Sarah Javaid (Biophysics Program, Department of Molecular Virology, Immunology, and Medical Genetics, Ohio State University), Nidhi Punja (Department of Molecular Virology, Immunology, and Medical Genetics; Human Cancer Genetics and The Ohio State University), Alex Mooney (Department of Physics and The Ohio State University), Mridula Manohar, Jennifer Ottesen (Department of Biochemistry and The Ohio State University), Michael Poirier (Departments of Molecular Virology, Immunology, and Medical Genetics; Human Cancer Genetics, Biochemistry, and Physics and The Ohio State University), Richard Fishel (Departments of Molecular Virology, Immunology, and Medical Genetics; Human Cancer Genetics, and Physics and The Ohio State University)

Abstract:
The human MutS homologs (MSH), hMSH2 and hMSH6, form a heterodimer (hMSH2-hMSH6) that plays a central role in mismatch repair (MMR). hMSH2-hMSH6 recognize mismatched nucleotides generated by misincorporation during DNA replication as well as lesions generated by spontaneous and chemical-induced DNA damage. Mutations in the hMSH2 or hMSH6 genes result in susceptibility to the common cancer predisposition syndrome, Hereditary Non-Polyposis Colorectal Cancer (HNPCC).

Mismatches and lesions that are recognized by hMSH2-hMSH6 arise within chromosomes that are a complex mixture of DNA and protein (chromatin). The fundamental unit of chromatin is the nucleosome which consists of ~146 bp of DNA wrapped twice around a histone octomer containing two H2A-H2B dimers and an H3-H4 tetramer. We have been examining the biophysical effect of chromatin on MMR processes, as well as the effect of post-translational modifications that decorate the human histones.

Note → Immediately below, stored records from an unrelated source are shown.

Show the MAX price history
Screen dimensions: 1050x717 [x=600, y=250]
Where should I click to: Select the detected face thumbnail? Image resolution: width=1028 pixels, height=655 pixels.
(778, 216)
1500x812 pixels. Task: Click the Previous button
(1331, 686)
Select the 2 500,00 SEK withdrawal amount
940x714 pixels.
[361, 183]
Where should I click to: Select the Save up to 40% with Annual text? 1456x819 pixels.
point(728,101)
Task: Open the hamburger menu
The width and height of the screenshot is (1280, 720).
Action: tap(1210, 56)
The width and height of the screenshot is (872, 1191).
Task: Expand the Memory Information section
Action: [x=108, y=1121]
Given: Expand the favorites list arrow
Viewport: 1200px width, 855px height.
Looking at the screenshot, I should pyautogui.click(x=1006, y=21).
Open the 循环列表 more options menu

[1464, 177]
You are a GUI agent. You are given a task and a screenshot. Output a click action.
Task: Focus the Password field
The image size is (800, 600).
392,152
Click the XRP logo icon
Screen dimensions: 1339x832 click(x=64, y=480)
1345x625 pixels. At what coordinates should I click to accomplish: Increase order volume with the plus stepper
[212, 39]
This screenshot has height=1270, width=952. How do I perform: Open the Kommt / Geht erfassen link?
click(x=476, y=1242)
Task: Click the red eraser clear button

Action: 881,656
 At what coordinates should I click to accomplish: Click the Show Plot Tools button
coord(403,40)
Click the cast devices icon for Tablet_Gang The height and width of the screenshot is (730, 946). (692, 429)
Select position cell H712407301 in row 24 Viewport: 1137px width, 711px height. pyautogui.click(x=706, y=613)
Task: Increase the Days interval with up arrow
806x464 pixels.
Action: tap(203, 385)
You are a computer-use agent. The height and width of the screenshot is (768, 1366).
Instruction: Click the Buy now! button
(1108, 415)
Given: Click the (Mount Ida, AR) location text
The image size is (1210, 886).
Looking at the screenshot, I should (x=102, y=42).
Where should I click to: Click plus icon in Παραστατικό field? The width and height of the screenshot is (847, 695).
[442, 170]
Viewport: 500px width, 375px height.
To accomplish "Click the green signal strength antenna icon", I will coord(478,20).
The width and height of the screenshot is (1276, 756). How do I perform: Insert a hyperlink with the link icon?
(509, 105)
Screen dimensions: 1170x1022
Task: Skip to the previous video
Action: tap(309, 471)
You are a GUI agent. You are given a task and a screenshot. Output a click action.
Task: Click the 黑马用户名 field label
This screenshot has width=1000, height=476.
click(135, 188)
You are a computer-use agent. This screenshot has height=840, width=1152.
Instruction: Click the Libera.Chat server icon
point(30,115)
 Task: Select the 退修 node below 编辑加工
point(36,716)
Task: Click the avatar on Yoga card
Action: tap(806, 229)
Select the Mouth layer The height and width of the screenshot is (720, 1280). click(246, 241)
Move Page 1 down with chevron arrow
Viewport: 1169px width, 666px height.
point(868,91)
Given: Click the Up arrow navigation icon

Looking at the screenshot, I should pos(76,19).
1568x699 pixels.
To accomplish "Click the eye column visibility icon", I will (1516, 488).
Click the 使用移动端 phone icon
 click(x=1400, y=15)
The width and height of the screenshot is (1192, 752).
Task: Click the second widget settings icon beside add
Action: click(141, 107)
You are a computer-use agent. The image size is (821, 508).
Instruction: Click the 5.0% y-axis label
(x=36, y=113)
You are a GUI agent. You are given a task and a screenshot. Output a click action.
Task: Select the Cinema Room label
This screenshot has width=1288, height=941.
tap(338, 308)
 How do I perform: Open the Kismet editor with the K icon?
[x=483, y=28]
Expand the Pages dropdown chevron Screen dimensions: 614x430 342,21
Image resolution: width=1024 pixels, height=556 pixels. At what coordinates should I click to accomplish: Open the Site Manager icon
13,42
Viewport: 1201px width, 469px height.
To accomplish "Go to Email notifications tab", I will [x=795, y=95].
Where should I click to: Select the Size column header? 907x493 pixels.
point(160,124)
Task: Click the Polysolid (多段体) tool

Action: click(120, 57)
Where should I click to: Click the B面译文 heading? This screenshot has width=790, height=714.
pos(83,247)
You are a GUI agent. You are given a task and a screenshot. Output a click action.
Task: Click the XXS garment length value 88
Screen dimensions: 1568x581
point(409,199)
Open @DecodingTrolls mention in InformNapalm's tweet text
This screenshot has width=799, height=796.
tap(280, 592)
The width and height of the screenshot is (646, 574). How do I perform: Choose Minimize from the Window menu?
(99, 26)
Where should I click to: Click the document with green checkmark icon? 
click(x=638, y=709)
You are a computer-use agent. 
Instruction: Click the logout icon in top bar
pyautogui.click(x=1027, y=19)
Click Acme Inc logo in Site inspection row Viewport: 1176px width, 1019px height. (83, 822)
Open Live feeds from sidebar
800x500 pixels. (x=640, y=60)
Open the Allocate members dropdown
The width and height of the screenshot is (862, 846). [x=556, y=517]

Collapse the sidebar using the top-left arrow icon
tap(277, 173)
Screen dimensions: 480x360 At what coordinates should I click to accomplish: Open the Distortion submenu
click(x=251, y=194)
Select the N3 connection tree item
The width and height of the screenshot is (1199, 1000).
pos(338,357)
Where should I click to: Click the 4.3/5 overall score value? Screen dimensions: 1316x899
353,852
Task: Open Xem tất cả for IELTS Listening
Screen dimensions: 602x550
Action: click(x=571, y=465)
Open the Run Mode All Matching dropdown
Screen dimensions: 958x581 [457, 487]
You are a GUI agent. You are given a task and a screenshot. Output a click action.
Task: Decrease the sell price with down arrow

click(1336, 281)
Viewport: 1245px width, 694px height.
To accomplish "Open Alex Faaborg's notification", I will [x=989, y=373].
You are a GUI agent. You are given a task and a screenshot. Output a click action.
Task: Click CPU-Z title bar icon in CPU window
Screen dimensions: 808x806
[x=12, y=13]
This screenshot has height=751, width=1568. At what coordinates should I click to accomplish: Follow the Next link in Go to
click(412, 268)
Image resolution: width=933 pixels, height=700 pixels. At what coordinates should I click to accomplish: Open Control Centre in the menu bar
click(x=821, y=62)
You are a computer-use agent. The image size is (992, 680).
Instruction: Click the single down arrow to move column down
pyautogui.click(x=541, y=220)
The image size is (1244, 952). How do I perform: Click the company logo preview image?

We have developed a mismatched DNA substrate containing a single well-defined nucleosome. We demonstrate that hMSH2-hMSH6 can catalyze the displacement of a nucleosome adjacent to a mismatch. In addition, we have constructed nucleosomes containing acetylations (ac) of the histone H3(K115), H3(K122), and H3(K56) by a semi-synthetic intein-based strategy. We find that hMSH2-hMSH6 displacement is considerably enhanced when nucleosomes contain H3(K115ac), H3(K122ac), and H3(K56ac). Lys->Gln substitution mutations of H3(K115), H3(K122), and H3(K56), which are used to mimic Lys acetylations, also enhance nucleosome displacement. We find that hMSH2-hMSH6 nucleosome displacement is dependent on the Nucleosome Positioning Sequence (NPS). hMSH2-hMSH6 nucleosome displacement is enhanced with the 5S rDNA positioning sequence whereas the displacement of the nucleosome is significantly inhibited by the nonphysiological 601 and MP2 positioning sequences. hMSH2-hMSH6 also catalyzes the displacement of nucleosomes which contain a mismatch within the 5S rDNA NPS. This displacement is enhanced when the nucleosomes contain H3(K115ac,K122ac) compared to unmodified nucleosomes. These results highlight that nucleosome displacement by hMSH2-hMSH6 is highly dependent on the NPS, post-translational modifications, and/or mimics.

Keywords: Mismatch Repair, Chromatin, Cancer